• [Entries taken from a collection]
---

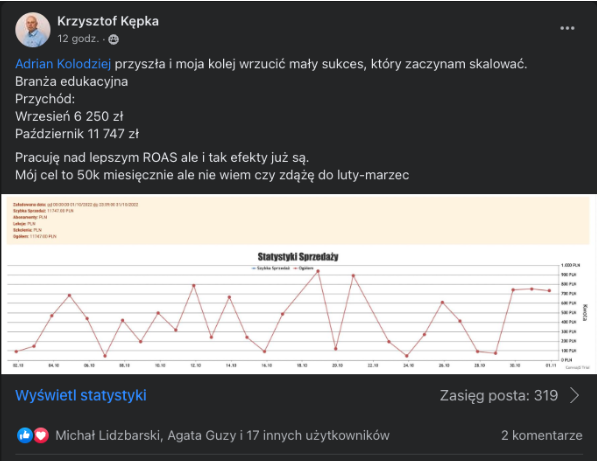
Task: Open post reach details via chevron arrow
Action: (x=575, y=396)
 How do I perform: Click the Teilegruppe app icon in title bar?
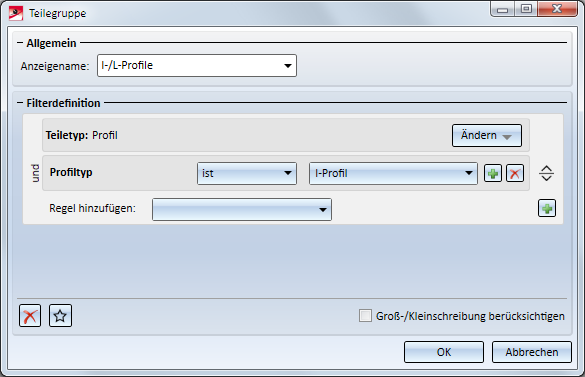(16, 13)
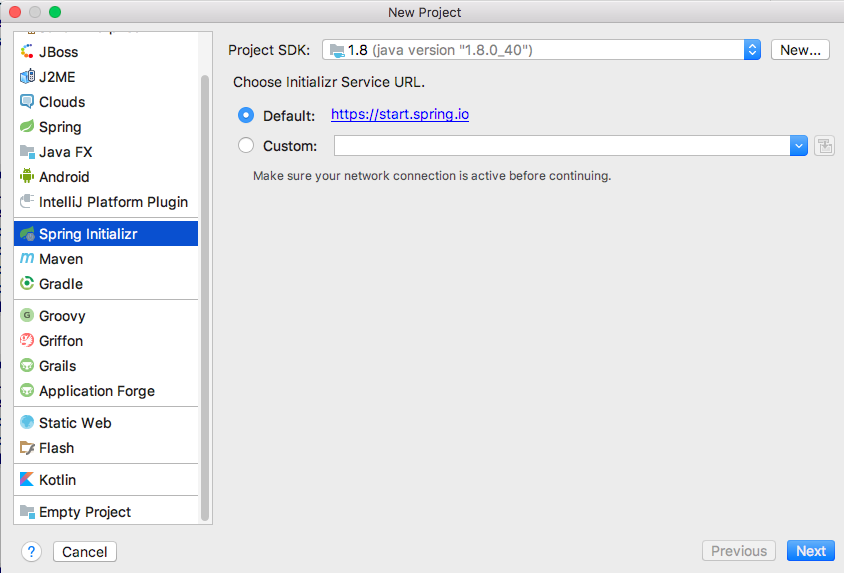Click the JBoss project type icon
844x573 pixels.
tap(27, 52)
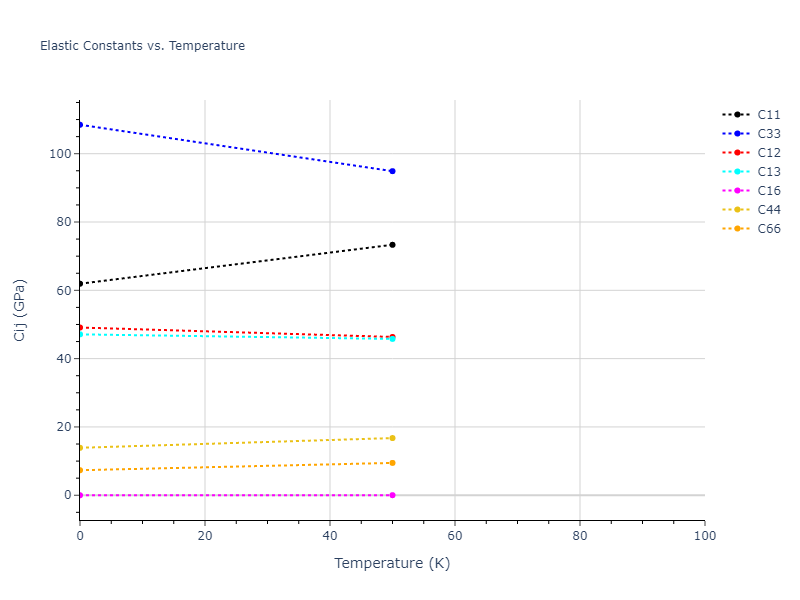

---

• [EXERCISE REQUIREMENTS] Pick up at the line that holds "How do I perform: Click" and restate each line, word for word, through the last line of the entries. Include both end lines but none of the pictures.

• [EXERCISE RESULT]
 How do I perform: Click the Teilegruppe app icon in title bar?
(16, 13)
Click the JBoss project type icon
844x573 pixels.
tap(27, 52)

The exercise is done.